七个人影同时将手按在暗红晶体上。晶体开始发光,光芒越来越亮,最后变成刺眼的猩红色。光芒中,隐约有一扇门的轮廓正在成型……
画面到此戛然而止。
“锚点”的震动骤然停止,与地底存在的连接中断。剧痛重新主宰身体,林素衣蜷缩在石床上,全身被冷汗浸透,止不住地颤抖。她张开嘴,软木条掉落在床单上,上面沾满了血沫。
“稳住!”魏执事的声音像是从很远的地方传来,她的手按在林素衣的额头上,掌心传来温和但坚定的治愈灵力,试图引导她体内暴走的能量。
傅老则快速在石床周围布下第二层辅助阵法,一枚枚刻满符文的玉牌悬浮起来,发出柔和的青色光芒,像一张网,试图兜住那些即将失控逸散的能量。
岑寂依旧站在门边,背对着石室,但她握剑的手,指节因为用力而发白。她能感觉到身后传来的、那种不属于凡俗层次的能量波动,还有林素衣压抑在喉咙深处的、濒死般的喘息。职责告诉她不能回头,不能动摇,但某种更深层的直觉在刺痛她的神经。
净化在继续。
归墟骨的漩涡旋转到了极限,光芒的中心,那点深紫色电芒猛然扩散,化作一张细密的电网,包裹住所有涌入的净源之水能量。然后,吞噬开始了。
不是简单的吸收,是更暴烈、更彻底的“消化”。淡金色的能量被电网撕碎、分解,化作最精纯的生命本源,然后被归墟骨贪婪地吸收。林素衣能感觉到,那些被净源之水冲刷后暴露出来的灰黑色杂质——那些具有学习能力的污染种子——在电网面前毫无抵抗之力,被一一捕获、碾碎、化作虚无。
但代价是巨大的。
每吞噬一分能量,归墟骨的光芒就黯淡一分。那团新生的、代表着她体内唯一希望的光,正在以肉眼可见的速度缩小、变暗。经脉在能量的冲击与吞噬的反噬下发出不堪重负的呻吟,细密的裂痕再次出现,比之前更多、更深。
她在用自己根基的潜力,换取短暂的净化与力量。
不知道过了多久,也许是一盏茶,也许是一炷香。剧痛终于开始消退,不是消失,而是退潮般缓慢退去,留下满地的狼藉——身体的虚脱,意识的疲惫,还有归墟骨光芒只剩最初一半大小的、冰冷的现实。

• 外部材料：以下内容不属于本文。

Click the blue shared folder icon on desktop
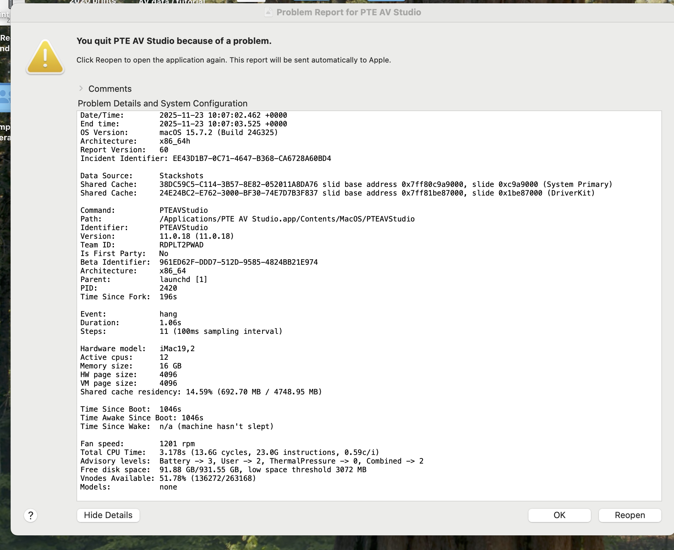Viewport: 674px width, 550px height. click(x=5, y=98)
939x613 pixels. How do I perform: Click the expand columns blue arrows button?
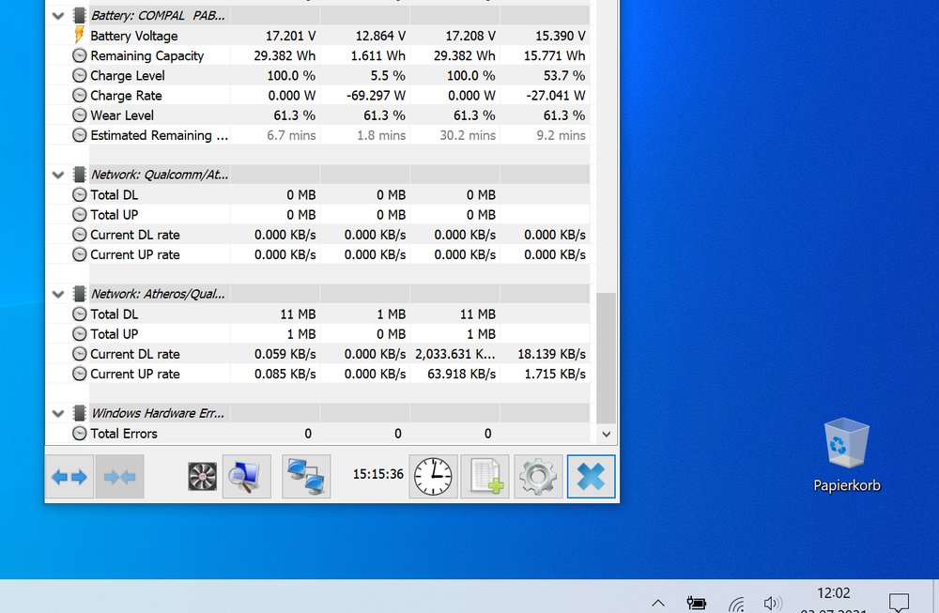click(x=69, y=477)
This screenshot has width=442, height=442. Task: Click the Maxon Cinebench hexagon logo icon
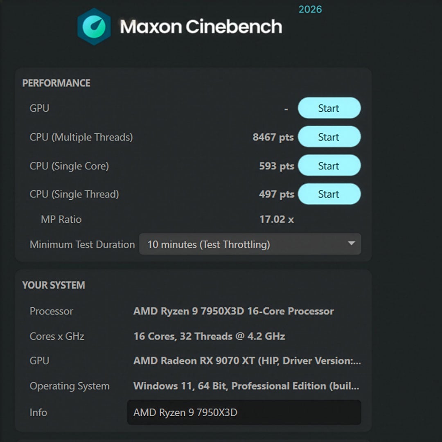tap(94, 27)
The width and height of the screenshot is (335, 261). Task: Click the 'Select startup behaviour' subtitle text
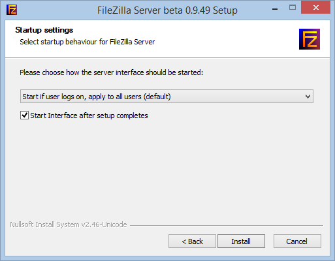click(x=88, y=42)
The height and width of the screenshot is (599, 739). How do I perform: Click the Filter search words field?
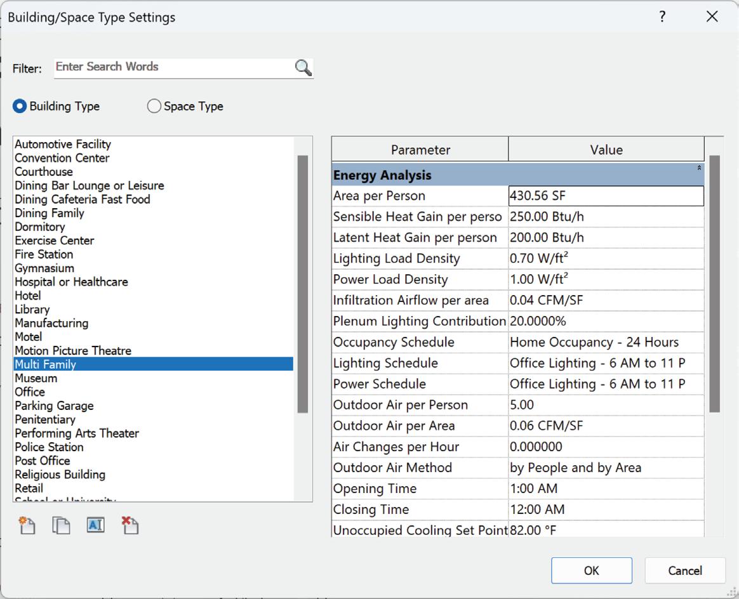(x=173, y=67)
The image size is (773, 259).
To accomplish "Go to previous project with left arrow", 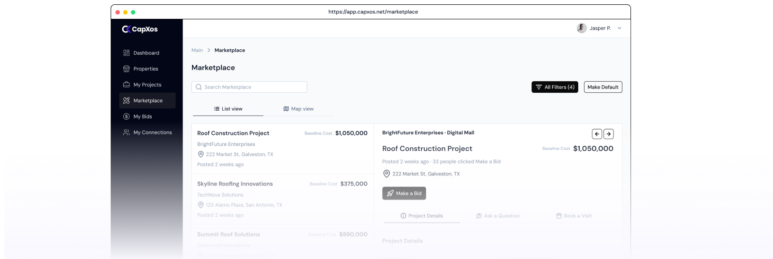I will (x=597, y=134).
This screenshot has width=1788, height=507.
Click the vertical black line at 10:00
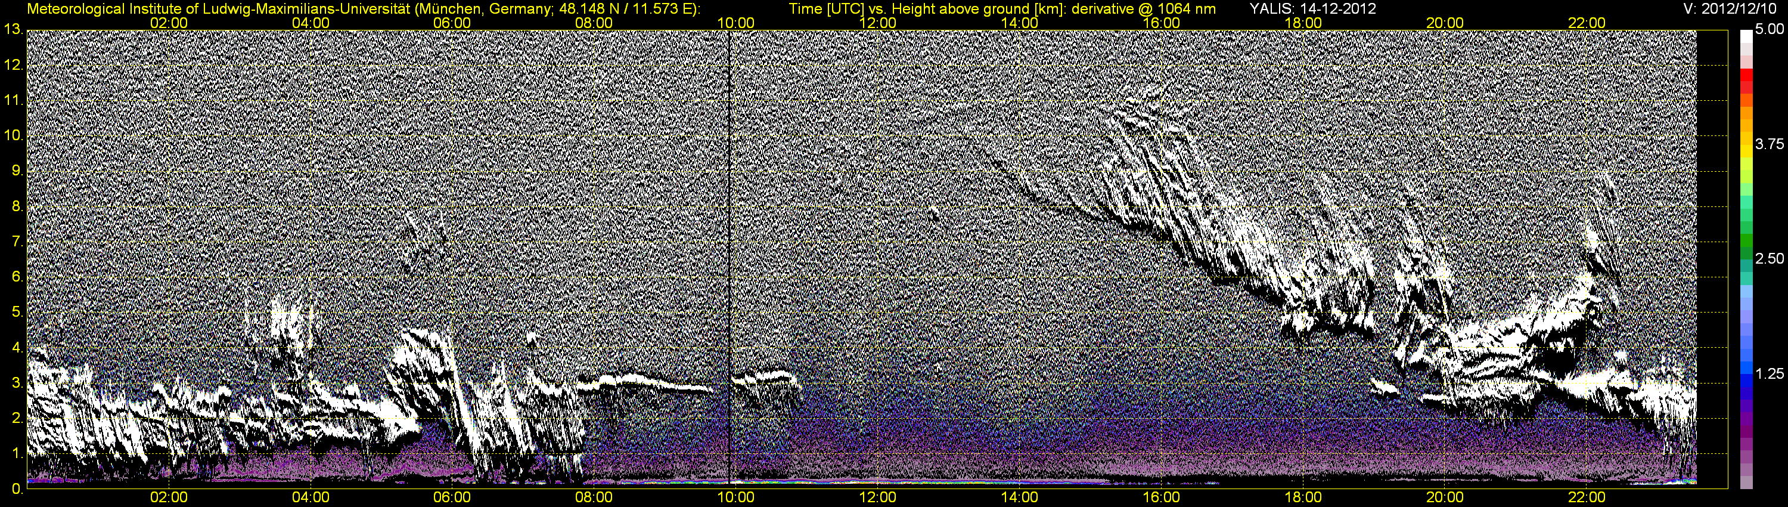729,257
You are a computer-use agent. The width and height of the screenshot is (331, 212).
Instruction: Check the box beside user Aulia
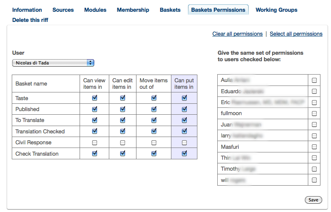[x=314, y=80]
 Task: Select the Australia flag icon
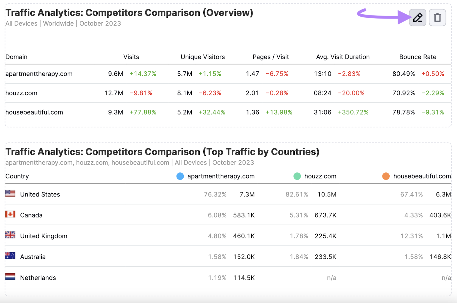[x=10, y=256]
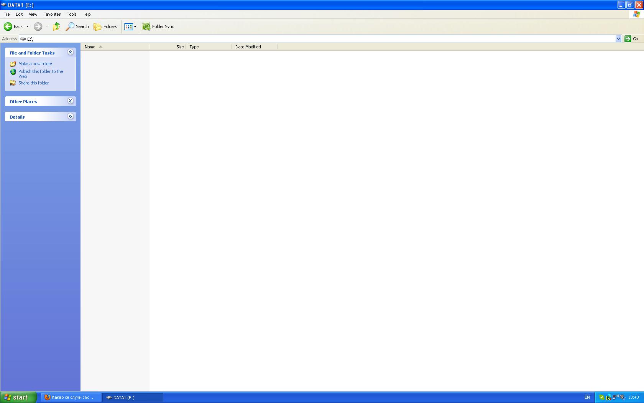
Task: Expand the Details panel
Action: tap(70, 116)

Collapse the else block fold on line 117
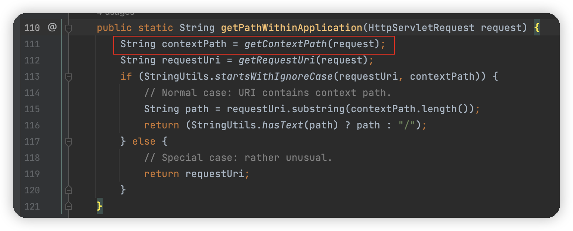(68, 141)
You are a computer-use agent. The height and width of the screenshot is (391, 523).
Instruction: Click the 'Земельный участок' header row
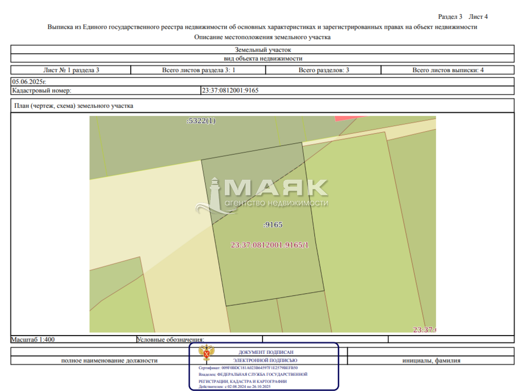point(263,50)
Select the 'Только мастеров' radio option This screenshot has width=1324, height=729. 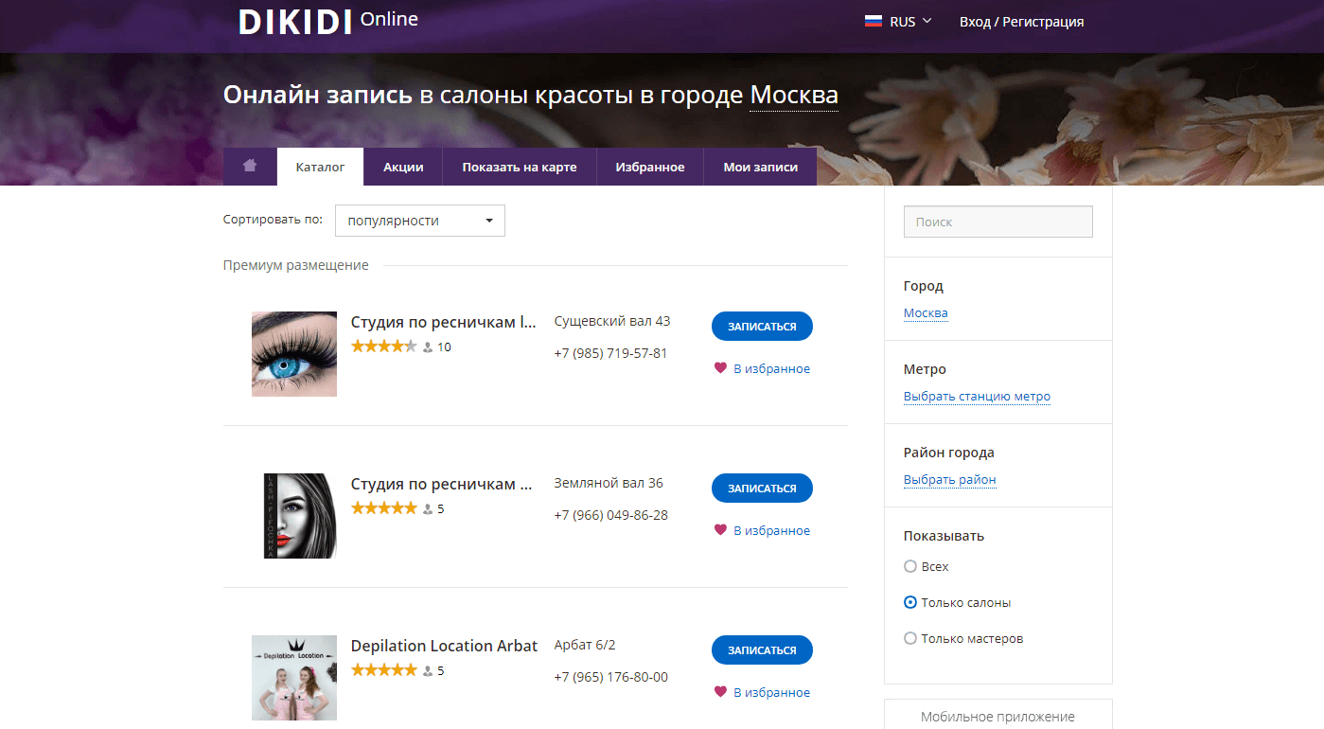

林素衣瘫软在石床上,连抬一根手指的力气都没有。汗水在粗布床单上洇出大片深色的水渍,混着嘴角渗出的血丝。她睁着眼,盯着石室穹顶上游移的符文,那些符文在她视线里模糊、重叠。
“结……束了?”她听见自己的声音,嘶哑得不像人声。
魏执事探了探她的脉息,眉头紧锁:“能量波动平复了。污染种子的活性……消失了九成以上,残余的部分被压制在骨髓深处,暂时不会构成威胁。但是——”她停顿了一下,声音里带着难以置信,“你的归墟骨本源,消耗过度。它在自我保护性地沉寂,可能需要很长时间才能恢复。”
傅老撤去辅助阵法,玉牌落回手中时,表面已经布满了细密的裂纹。他走到床边,用那面“观心镜”照向林素衣。镜中映出的,不再是一个完整的人形光影,而是一团暗淡的、中心有一小簇微弱紫芒的雾气,雾气的边缘布满了蛛网般的裂痕。
“伤及根本了。”他低声说,像是在陈述一个残酷的事实。
林素衣闭上眼。她知道代价会很大,但没想到是以归墟骨沉寂为代价。那团光芒是她力量的源头,是她与“钥匙”身份相连的纽带,现在它黯淡了,像是风中残烛。但至少,那些污染种子被清除了大部分,她暂时摆脱了体内最直接的威胁。
而且,她得到了更重要的东西——来自地底存在的示警。
“周长老……他们……在计划……”她费力地组织着语言,每一次呼吸都牵扯着胸口的闷痛,“打开……一扇门。用一块……红色的……晶体。”
石室里的空气骤然凝固。
岑寂猛地转过身,脸上的表情第一次出现了裂痕:“你说什么?”
林素衣没有看她,而是看向傅老和魏执事:“锚点……和地下的东西……共振了。它给我……看了画面。七个执炬派的人……围着红色晶体……要打开门。”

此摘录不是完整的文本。